## [WORK TO COMPLETE]
Each line below is to be copied out exactly, and none may be omitted.

DATA SUPPLIED section start

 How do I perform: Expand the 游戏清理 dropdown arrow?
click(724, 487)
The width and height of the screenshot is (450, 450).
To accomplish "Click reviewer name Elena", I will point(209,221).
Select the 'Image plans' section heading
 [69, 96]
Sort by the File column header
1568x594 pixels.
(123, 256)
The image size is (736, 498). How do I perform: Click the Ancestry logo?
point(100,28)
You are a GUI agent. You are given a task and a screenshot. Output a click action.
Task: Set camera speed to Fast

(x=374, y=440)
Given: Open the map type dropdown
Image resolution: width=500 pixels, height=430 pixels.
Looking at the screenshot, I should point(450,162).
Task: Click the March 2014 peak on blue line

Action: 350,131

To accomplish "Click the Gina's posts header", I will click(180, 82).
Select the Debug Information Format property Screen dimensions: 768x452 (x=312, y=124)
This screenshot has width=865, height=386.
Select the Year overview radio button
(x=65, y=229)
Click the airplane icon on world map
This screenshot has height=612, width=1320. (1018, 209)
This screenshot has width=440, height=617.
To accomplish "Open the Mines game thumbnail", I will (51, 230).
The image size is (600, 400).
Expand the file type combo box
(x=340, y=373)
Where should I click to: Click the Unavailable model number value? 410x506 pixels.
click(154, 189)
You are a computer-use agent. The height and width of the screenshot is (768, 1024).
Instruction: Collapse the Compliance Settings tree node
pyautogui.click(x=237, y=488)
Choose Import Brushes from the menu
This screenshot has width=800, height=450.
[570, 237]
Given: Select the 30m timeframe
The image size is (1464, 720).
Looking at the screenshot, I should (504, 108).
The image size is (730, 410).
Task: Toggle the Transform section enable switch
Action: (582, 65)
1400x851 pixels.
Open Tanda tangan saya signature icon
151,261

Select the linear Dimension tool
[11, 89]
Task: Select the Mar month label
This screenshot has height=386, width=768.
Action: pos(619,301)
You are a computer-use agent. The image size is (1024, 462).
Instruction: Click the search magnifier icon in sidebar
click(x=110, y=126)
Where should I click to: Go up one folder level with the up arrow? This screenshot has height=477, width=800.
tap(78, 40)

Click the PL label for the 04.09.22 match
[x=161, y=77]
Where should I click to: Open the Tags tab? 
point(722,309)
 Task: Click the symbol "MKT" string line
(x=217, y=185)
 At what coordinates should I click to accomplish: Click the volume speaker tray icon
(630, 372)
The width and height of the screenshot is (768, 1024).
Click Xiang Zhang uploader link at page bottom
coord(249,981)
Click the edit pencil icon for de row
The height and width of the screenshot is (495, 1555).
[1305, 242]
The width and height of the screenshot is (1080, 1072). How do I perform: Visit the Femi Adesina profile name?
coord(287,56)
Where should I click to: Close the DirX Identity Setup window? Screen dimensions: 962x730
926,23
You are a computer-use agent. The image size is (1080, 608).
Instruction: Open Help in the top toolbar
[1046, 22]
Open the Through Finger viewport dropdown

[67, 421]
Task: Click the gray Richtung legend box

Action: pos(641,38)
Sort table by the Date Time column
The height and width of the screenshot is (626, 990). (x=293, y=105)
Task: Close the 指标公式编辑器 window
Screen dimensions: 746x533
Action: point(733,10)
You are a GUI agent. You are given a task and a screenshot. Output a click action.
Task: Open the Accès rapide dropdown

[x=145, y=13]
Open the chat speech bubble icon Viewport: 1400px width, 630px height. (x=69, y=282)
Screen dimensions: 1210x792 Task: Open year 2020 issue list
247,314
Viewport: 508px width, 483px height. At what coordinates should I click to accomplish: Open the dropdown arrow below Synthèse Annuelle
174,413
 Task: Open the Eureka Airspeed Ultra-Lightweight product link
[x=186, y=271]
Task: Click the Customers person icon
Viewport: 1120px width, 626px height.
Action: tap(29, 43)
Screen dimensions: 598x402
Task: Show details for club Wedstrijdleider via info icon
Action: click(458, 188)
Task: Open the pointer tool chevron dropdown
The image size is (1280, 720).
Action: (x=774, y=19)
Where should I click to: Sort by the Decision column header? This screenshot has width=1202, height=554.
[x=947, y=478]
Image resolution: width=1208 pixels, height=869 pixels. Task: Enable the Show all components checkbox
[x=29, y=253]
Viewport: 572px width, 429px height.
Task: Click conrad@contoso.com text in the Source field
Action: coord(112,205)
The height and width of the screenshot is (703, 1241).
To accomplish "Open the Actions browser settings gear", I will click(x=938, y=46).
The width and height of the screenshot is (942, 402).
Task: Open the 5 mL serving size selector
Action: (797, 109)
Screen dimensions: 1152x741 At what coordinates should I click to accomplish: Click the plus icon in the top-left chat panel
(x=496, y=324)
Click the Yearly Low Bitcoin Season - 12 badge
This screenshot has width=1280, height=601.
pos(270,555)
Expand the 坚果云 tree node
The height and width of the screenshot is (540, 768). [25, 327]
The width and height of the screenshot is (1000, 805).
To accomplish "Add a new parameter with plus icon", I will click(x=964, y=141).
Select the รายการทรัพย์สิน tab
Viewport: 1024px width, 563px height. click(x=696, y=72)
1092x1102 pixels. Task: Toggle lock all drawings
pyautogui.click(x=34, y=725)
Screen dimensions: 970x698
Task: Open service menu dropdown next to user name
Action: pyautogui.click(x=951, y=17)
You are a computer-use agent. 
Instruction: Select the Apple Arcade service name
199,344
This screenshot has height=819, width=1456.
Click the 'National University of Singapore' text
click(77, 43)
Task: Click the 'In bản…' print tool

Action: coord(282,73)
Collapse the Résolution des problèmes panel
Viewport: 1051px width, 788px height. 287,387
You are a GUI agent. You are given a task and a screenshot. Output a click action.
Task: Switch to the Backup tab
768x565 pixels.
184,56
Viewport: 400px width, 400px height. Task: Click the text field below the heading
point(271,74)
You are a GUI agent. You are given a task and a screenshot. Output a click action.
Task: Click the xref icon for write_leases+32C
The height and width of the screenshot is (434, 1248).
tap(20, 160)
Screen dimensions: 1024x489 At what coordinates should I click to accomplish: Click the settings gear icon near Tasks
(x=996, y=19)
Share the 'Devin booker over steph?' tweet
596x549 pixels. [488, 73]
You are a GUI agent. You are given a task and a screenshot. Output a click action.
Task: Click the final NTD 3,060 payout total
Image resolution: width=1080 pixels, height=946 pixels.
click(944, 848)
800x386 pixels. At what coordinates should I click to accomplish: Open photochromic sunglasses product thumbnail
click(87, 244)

DATA SUPPLIED section end

## [EXERCISE ANSWER]
 How do I perform: Expand the 游戏清理 dropdown arrow?
click(724, 487)
The width and height of the screenshot is (450, 450).
To accomplish "Click reviewer name Elena", I will point(209,221).
Select the 'Image plans' section heading
 [69, 96]
Sort by the File column header
1568x594 pixels.
(123, 256)
The image size is (736, 498). How do I perform: Click the Ancestry logo?
point(100,28)
You are a GUI agent. You are given a task and a screenshot. Output a click action.
Task: Set camera speed to Fast

(x=374, y=440)
Given: Open the map type dropdown
Image resolution: width=500 pixels, height=430 pixels.
Looking at the screenshot, I should point(450,162).
Task: Click the March 2014 peak on blue line

Action: 350,131

To accomplish "Click the Gina's posts header", I will click(180, 82).
Select the Debug Information Format property Screen dimensions: 768x452 (x=312, y=124)
This screenshot has width=865, height=386.
Select the Year overview radio button
(x=65, y=229)
Click the airplane icon on world map
This screenshot has height=612, width=1320. (1018, 209)
This screenshot has width=440, height=617.
To accomplish "Open the Mines game thumbnail", I will (51, 230).
The image size is (600, 400).
Expand the file type combo box
(x=340, y=373)
Where should I click to: Click the Unavailable model number value? 410x506 pixels.
click(154, 189)
You are a computer-use agent. The height and width of the screenshot is (768, 1024).
Instruction: Collapse the Compliance Settings tree node
pyautogui.click(x=237, y=488)
Choose Import Brushes from the menu
This screenshot has width=800, height=450.
[570, 237]
Given: Select the 30m timeframe
The image size is (1464, 720).
Looking at the screenshot, I should (504, 108).
The image size is (730, 410).
Task: Toggle the Transform section enable switch
Action: (582, 65)
1400x851 pixels.
Open Tanda tangan saya signature icon
151,261

Select the linear Dimension tool
[11, 89]
Task: Select the Mar month label
This screenshot has height=386, width=768.
Action: pos(619,301)
You are a computer-use agent. The image size is (1024, 462).
Instruction: Click the search magnifier icon in sidebar
click(x=110, y=126)
Where should I click to: Go up one folder level with the up arrow? This screenshot has height=477, width=800.
tap(78, 40)

Click the PL label for the 04.09.22 match
[x=161, y=77]
Where should I click to: Open the Tags tab? 
point(722,309)
 Task: Click the symbol "MKT" string line
(x=217, y=185)
 At what coordinates should I click to accomplish: Click the volume speaker tray icon
(630, 372)
The width and height of the screenshot is (768, 1024).
Click Xiang Zhang uploader link at page bottom
coord(249,981)
Click the edit pencil icon for de row
The height and width of the screenshot is (495, 1555).
[1305, 242]
The width and height of the screenshot is (1080, 1072). How do I perform: Visit the Femi Adesina profile name?
coord(287,56)
Where should I click to: Close the DirX Identity Setup window? Screen dimensions: 962x730
926,23
You are a computer-use agent. The image size is (1080, 608).
Instruction: Open Help in the top toolbar
[1046, 22]
Open the Through Finger viewport dropdown

[67, 421]
Task: Click the gray Richtung legend box

Action: pos(641,38)
Sort table by the Date Time column
The height and width of the screenshot is (626, 990). (x=293, y=105)
Task: Close the 指标公式编辑器 window
Screen dimensions: 746x533
Action: point(733,10)
You are a GUI agent. You are given a task and a screenshot. Output a click action.
Task: Open the Accès rapide dropdown

[x=145, y=13]
Open the chat speech bubble icon Viewport: 1400px width, 630px height. (x=69, y=282)
Screen dimensions: 1210x792 Task: Open year 2020 issue list
247,314
Viewport: 508px width, 483px height. At what coordinates should I click to accomplish: Open the dropdown arrow below Synthèse Annuelle
174,413
 Task: Open the Eureka Airspeed Ultra-Lightweight product link
[x=186, y=271]
Task: Click the Customers person icon
Viewport: 1120px width, 626px height.
Action: tap(29, 43)
Screen dimensions: 598x402
Task: Show details for club Wedstrijdleider via info icon
Action: click(458, 188)
Task: Open the pointer tool chevron dropdown
The image size is (1280, 720).
Action: (x=774, y=19)
Where should I click to: Sort by the Decision column header? This screenshot has width=1202, height=554.
[x=947, y=478]
Image resolution: width=1208 pixels, height=869 pixels. Task: Enable the Show all components checkbox
[x=29, y=253]
Viewport: 572px width, 429px height.
Task: Click conrad@contoso.com text in the Source field
Action: coord(112,205)
The height and width of the screenshot is (703, 1241).
To accomplish "Open the Actions browser settings gear", I will click(x=938, y=46).
The width and height of the screenshot is (942, 402).
Task: Open the 5 mL serving size selector
Action: (797, 109)
Screen dimensions: 1152x741 At what coordinates should I click to accomplish: Click the plus icon in the top-left chat panel
(x=496, y=324)
Click the Yearly Low Bitcoin Season - 12 badge
This screenshot has width=1280, height=601.
pos(270,555)
Expand the 坚果云 tree node
The height and width of the screenshot is (540, 768). [25, 327]
The width and height of the screenshot is (1000, 805).
To accomplish "Add a new parameter with plus icon", I will click(x=964, y=141).
Select the รายการทรัพย์สิน tab
Viewport: 1024px width, 563px height. click(x=696, y=72)
1092x1102 pixels. Task: Toggle lock all drawings
pyautogui.click(x=34, y=725)
Screen dimensions: 970x698
Task: Open service menu dropdown next to user name
Action: pyautogui.click(x=951, y=17)
You are a computer-use agent. 
Instruction: Select the Apple Arcade service name
199,344
This screenshot has height=819, width=1456.
Click the 'National University of Singapore' text
click(77, 43)
Task: Click the 'In bản…' print tool

Action: coord(282,73)
Collapse the Résolution des problèmes panel
Viewport: 1051px width, 788px height. 287,387
You are a GUI agent. You are given a task and a screenshot. Output a click action.
Task: Switch to the Backup tab
768x565 pixels.
184,56
Viewport: 400px width, 400px height. Task: Click the text field below the heading
point(271,74)
You are a GUI agent. You are given a task and a screenshot. Output a click action.
Task: Click the xref icon for write_leases+32C
The height and width of the screenshot is (434, 1248).
tap(20, 160)
Screen dimensions: 1024x489 At what coordinates should I click to accomplish: Click the settings gear icon near Tasks
(x=996, y=19)
Share the 'Devin booker over steph?' tweet
596x549 pixels. [488, 73]
You are a GUI agent. You are given a task and a screenshot. Output a click action.
Task: Click the final NTD 3,060 payout total
Image resolution: width=1080 pixels, height=946 pixels.
click(944, 848)
800x386 pixels. At what coordinates should I click to accomplish: Open photochromic sunglasses product thumbnail
click(87, 244)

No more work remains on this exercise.